Nelle opere di Giorgio Mercuri è recuperata la grande lezione di Josef Albers che voleva sottolineare la funzione del colore perché conserva un’identità propria. Le cromie creano una serie d’interazioni, che nel pensiero del pittore, sono rappresentazioni del territorio. Egli si riferisce, anche, agli artisti della hard edge quali Frank Stella, Kenneth Noland e Ellsworth Kelly, pur conservando una propria autonomia nella proposta artistica. Infatti, Mercuri ha sviluppato la sua ricerca che comprende l’analisi dei rapporti tra luce, realtà fisica e bidimensionale che hanno dato vita a una serie di dipinti insoliti per la resa del passaggio o la riproduzione della natura.

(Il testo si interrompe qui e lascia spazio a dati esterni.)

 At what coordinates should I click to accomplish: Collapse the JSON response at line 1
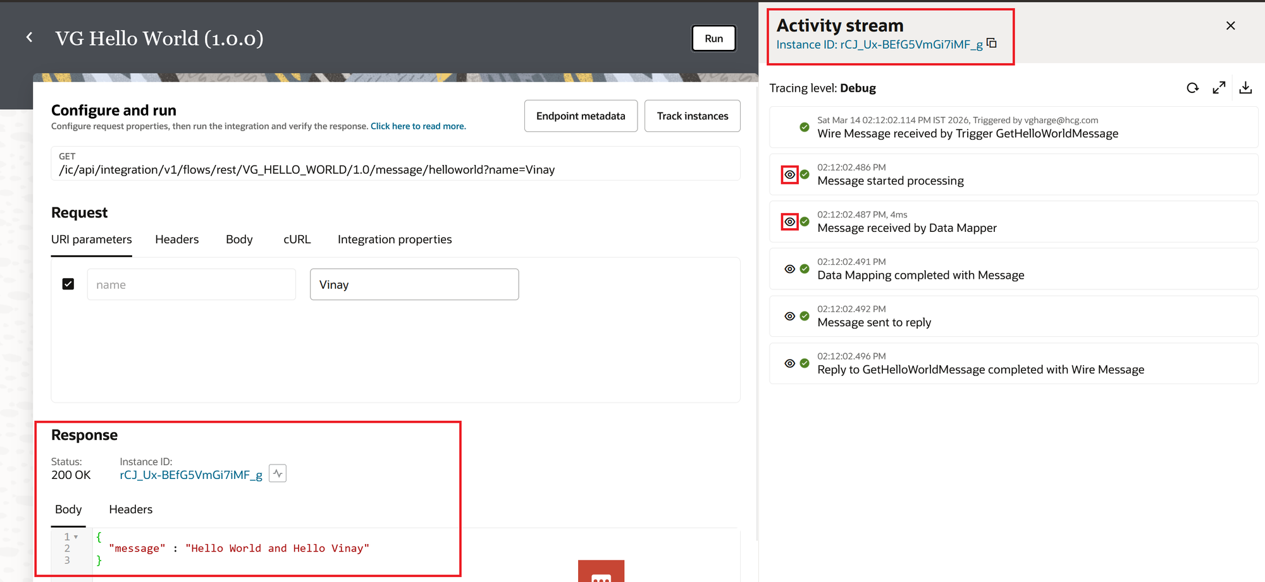tap(76, 537)
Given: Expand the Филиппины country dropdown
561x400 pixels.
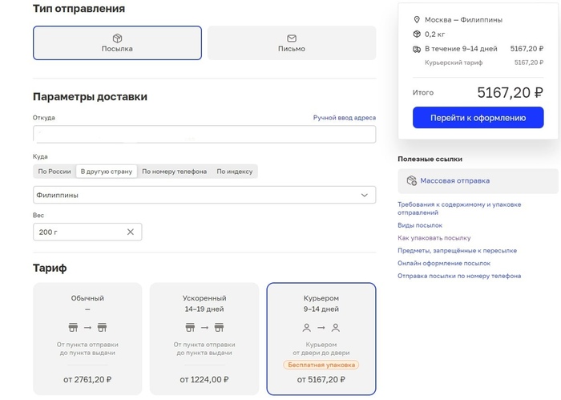Looking at the screenshot, I should point(204,195).
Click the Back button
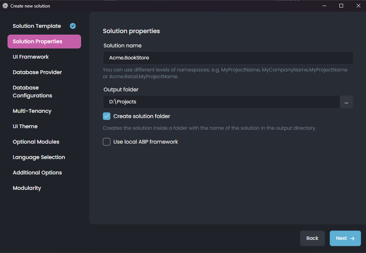The image size is (366, 253). (x=312, y=238)
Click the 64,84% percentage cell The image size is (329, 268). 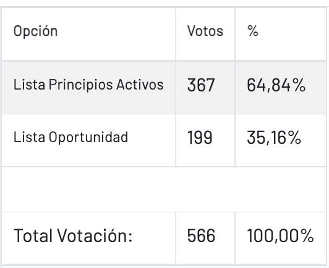276,85
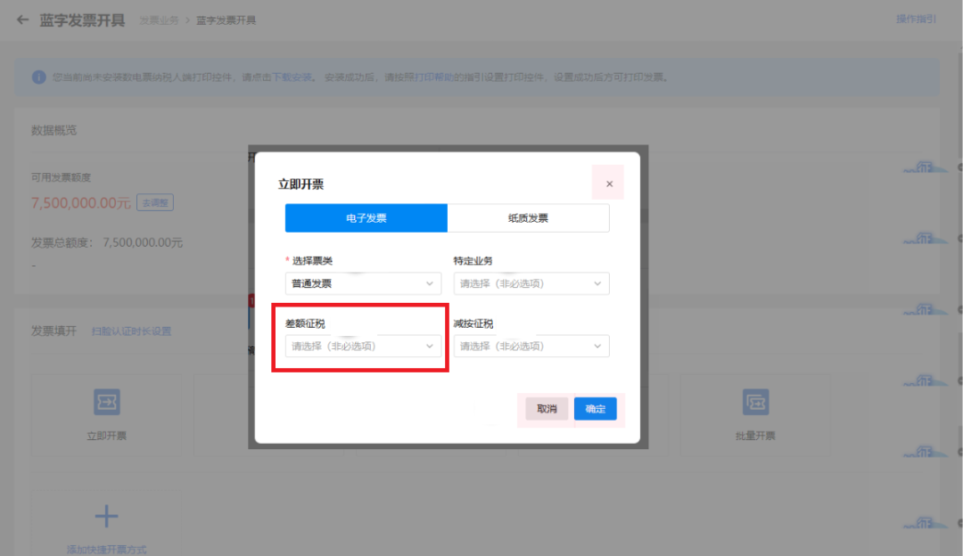Click the 取消 cancel button
963x556 pixels.
(x=545, y=409)
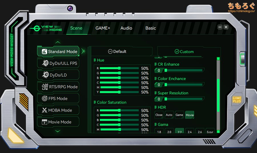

Attraverso un gioco di riflessi tra i colori brillanti e scuri, Mercuri progetta costantemente immagini in cui il tema principale – che è solitamente la campagna marchigiana – riesca a evocare una realtà molto più profonda. Importante è, quindi, nel suo lavoro la capacità di fondere suggestioni culturali, artistiche e scientifiche assieme, atteggiamenti della tradizione pittorica locale.
La serie di dipinti notturni si ispira, invece, alle fotografie di Mario Giacomelli che fotografò la campagna marchigiana segnata dai solchi delle arature dei trattori. Le opere che rappresentano la notte, esposte alla mostra “Il pane nostro” nel 2017, agli ex Magazzini del sale, sono straordinarie intensità.